Work task — Count how many lines in the following data hold the word "agent". Your answer is the number and nothing else.

Items listed in a dataset
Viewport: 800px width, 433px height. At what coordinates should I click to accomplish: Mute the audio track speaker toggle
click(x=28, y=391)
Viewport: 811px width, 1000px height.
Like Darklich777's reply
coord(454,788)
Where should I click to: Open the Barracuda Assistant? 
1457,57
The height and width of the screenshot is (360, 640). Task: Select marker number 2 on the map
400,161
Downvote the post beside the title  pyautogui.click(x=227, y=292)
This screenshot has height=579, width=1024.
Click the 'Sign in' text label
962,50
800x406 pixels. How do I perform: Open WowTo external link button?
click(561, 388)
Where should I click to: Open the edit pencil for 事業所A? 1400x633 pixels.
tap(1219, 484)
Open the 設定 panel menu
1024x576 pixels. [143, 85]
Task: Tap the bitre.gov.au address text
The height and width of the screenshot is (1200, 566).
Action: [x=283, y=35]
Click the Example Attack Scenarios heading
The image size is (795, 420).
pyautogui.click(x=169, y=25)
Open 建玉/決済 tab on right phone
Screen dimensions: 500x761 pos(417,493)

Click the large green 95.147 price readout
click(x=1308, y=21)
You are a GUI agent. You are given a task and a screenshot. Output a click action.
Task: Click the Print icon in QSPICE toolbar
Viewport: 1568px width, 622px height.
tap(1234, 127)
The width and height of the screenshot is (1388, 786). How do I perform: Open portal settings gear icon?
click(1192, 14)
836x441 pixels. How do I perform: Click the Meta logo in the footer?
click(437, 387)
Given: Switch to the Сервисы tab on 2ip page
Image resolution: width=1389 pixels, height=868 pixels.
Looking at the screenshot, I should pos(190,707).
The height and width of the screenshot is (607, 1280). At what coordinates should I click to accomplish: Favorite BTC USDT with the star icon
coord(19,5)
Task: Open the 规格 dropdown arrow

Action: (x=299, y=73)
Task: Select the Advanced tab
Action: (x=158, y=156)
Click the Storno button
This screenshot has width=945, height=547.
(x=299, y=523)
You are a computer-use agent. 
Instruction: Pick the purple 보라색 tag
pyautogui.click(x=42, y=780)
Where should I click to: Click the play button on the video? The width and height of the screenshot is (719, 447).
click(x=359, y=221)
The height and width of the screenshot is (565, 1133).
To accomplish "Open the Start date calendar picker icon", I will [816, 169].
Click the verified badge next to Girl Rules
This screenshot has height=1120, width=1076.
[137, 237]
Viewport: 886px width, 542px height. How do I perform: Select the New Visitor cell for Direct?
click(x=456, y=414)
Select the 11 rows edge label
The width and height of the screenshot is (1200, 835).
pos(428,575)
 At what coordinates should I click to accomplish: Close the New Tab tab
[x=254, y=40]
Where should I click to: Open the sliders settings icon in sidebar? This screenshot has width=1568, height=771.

Answer for this exercise — 2